Maiman’s been an outspoken critic of previous efforts to protect fashion designs under copyright law, and he testified before the U.S. House of Representatives in 2008 on the Design Piracy Prohibition Act.
Once lawsuits are filed, critics argue that judges could interpret the bill’s language more broadly than intended.
“Language like ‘substantially identical,’ what does that mean?” said UCLA professor Raustiala. “It has to be litigated. And over time that will become more expansive.”
That could mean lengthy trips to court for L.A. apparel companies who have not seen the inside of a courtroom.
“Litigation generally costs you a couple of thousands of dollars to go to court,” said Lonnie Kane, president of downtown L.A. women’s apparel manufacturer Karen Kane Inc. “And, of course, it takes away your energy from your business if you’re spending time talking to lawyers.”
Some of L.A.’s larger apparel companies could get hit particularly hard.
ABS by Allen Schwartz, the downtown L.A. company best known for creating knockoffs of designer gowns– an ABS version inspired by Chelsea Clinton’s Vera Wang wedding dress is expected to hit stores by November – could have to change its business model because of the bill. That’s because most fashionistas aren’t going to want to buy ABS gowns that were inspired by dresses seen on the red carpet three years ago, when the statute of limitations on a protected design ends.

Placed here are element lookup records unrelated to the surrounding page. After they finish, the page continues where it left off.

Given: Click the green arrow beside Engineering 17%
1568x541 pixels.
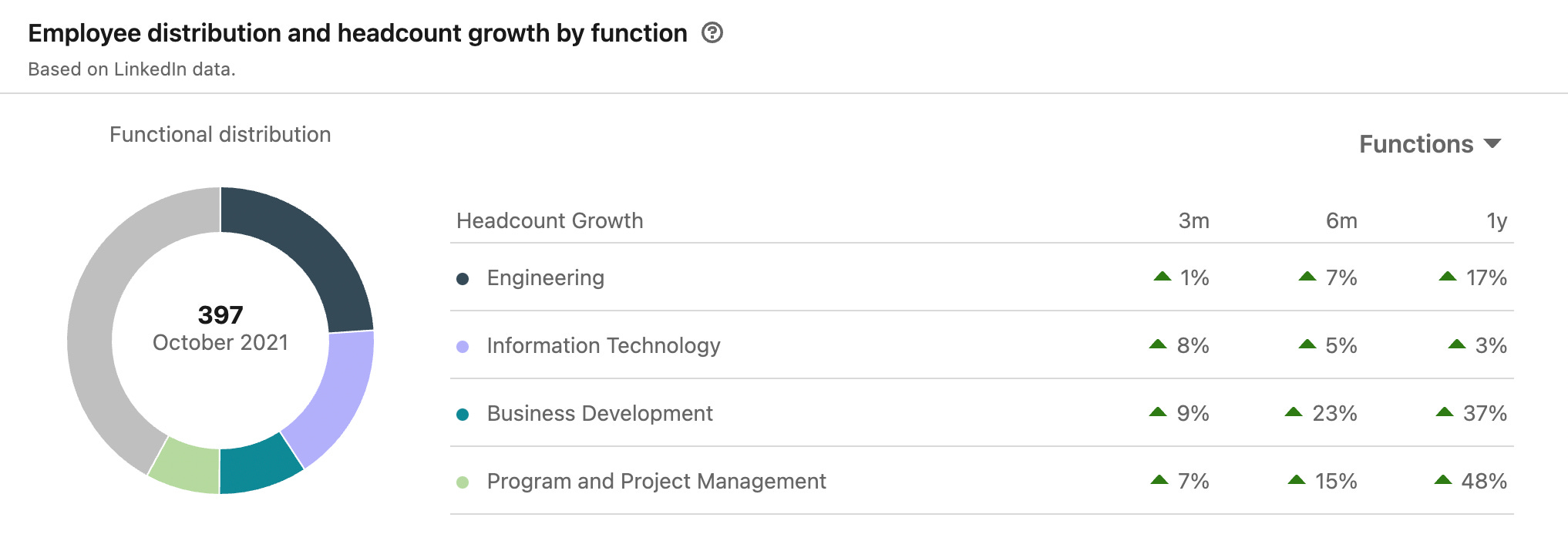Looking at the screenshot, I should click(1448, 276).
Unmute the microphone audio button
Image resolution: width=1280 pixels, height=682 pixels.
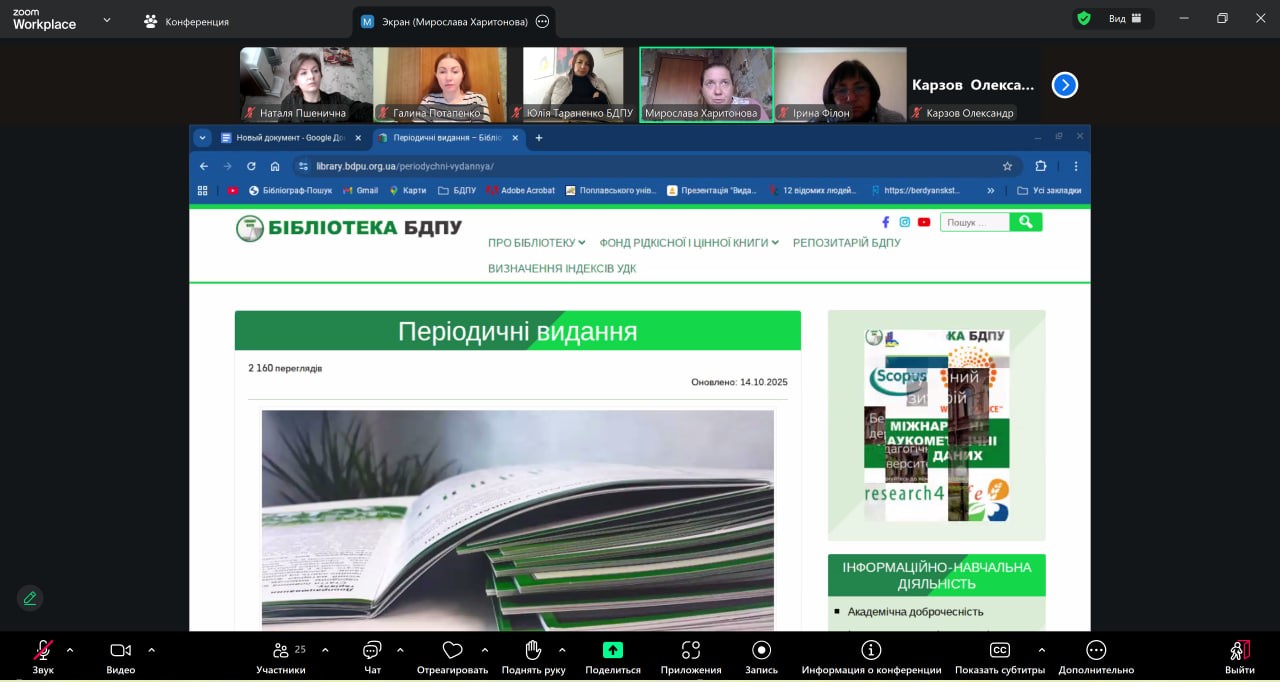(x=43, y=650)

Forever 21, a downtown L.A. manufacturer and retailer that’s built a $1.7 billion fashion empire on low-cost trendy clothes and accessories, could be spending so much time fighting lawsuits that the company might also have to change its approach to fashion.
“Forever 21 is very trendy and fashionable,” Metchek said. “So they are the target and a very successful target at that.”
Representatives for ABS and Forever 21 did not return requests seeking comment.
Meanwhile, Kane, who serves as chairman of the California Fashion Association, and Metchek are looking at ways their concerns could be addressed. Metchek said the association could either be “unalterably opposed” to it, or ask for changes in the wording and substance of it.
For example, Metchek said she would want the term “substantially identical” changed to “identical.”
“‘Substantially,’ it’s a ridiculous word,” Metchek said. “What the hell does that mean?”
In addition, Metchek said she would like to see a designer or company that files a frivolous lawsuit pay penalties as high as the legal costs incurred by the plaintiff.
“If the changes are made,” she said, “we might not approve, but we won’t be opposed.”